Alternant récit du passé au présent carcéral, l'auteur tient là un outil merveilleux qui lui permet d'utiliser un large spectre historique. En retraçant la politique du pays, il en explique les conséquences sur sa population, notamment sur la vie des deux protagonistes...mais de façon inégale. La première moitié du roman m'a franchement ennuyé ! Certes, les sujets sont très intéressants mais énumérés soit de façon rapide ou au contraire noyé sous les détails. La seconde moitié quant à elle est à l'opposé. Alors que j'ai pris presque trois jours à lire la moitié, un seul jour m'a suffi pour la seconde. Pourquoi ? Tout simplement parce que le suspense s'emballe, le fil conducteur du meurtre prend de plus en plus de place pour attirer l'attention du lecteur sur un et seul fait.

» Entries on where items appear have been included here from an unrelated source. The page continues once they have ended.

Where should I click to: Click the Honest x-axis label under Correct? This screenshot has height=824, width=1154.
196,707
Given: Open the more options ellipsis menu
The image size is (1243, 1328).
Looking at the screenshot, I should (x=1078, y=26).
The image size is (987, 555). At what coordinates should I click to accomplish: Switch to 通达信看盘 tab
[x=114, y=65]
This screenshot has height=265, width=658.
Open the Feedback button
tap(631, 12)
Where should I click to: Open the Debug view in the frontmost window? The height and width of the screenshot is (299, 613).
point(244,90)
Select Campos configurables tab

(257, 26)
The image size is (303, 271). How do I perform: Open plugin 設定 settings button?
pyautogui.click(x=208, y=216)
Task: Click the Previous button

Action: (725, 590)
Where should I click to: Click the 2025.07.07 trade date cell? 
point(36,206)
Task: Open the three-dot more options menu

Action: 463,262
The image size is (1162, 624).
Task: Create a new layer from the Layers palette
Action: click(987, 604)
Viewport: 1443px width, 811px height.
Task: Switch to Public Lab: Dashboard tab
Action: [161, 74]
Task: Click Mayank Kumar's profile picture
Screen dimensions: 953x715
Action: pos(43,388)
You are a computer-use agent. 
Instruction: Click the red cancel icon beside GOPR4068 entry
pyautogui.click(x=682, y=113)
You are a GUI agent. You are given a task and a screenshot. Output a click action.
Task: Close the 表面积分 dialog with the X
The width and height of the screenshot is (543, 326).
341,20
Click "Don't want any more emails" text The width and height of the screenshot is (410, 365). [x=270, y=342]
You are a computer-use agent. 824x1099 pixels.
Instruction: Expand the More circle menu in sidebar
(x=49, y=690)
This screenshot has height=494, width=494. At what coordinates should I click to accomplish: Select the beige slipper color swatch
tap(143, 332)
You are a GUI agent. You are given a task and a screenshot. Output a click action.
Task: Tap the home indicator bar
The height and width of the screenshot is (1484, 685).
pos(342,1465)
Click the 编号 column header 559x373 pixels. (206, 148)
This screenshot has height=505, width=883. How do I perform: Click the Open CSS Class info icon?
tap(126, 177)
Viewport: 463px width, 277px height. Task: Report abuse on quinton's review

Sous couvert de références musicales, de personnalités, de politiques ; notamment la guerre du Vietnam ; l'auteur essaie simplement de dénoncer ce régime américain et ses institutions. Comme une fascination de la violence des années 60, on se perd parfois dans les conflits et complots. Alors que les problèmes raciaux battent leur plein dans un pays divisé, les guerres internes au gouvernement sont à leur paroxysme. Quel est le vrai du faux ? Toutefois, le sujet des droits civiques est intelligemment bien mené puisqu'il fait malheureusement encore écho à notre époque. Triste monde.

Au-delà de l'ampleur historique, il s'agit ici d'un roman sur l'amitié. Cet amour si particulier qui lie ces deux personnes, de la vie à la mort résonne encore comme le principal pilier du roman. Mais encore une fois l'inégalité, cette fois des personnages, est saisissante. Alors que Nathan est sûr de lui, Daniel est naïf. Nathan, moteur de toutes leurs aventures entraîne Daniel avec lui avec les conséquences que l'on connaît. Comme un défaut de caractère, j'ai passé le roman à engueuler intérieurement Daniel à plus d'actions, plus de réactions !

Un roman irrégulier oui, mais une construction réfléchie comme documentée, peut-être trop d'ailleurs. Une fin devinée à des kilomètres a achevé cette lecture assez laborieuse, il faut bien l'avouer. Je terminerais tout de même par une note positive oui, c'est possible ! Malgré toutes mes remarques, il me semble qu'il se dégage l'essentiel dans ce récit : la célébration de la vie. Car en dépit de la guerre, des violences et des injustices, Daniel ne regrette rien sinon de vivre.

Comme toujours, je vous conseille un thé, cette fois-ci noir comme l'âme de ce roman, ainsi que des meringues à la framboise pour adoucir une époque qui ne l'est pas.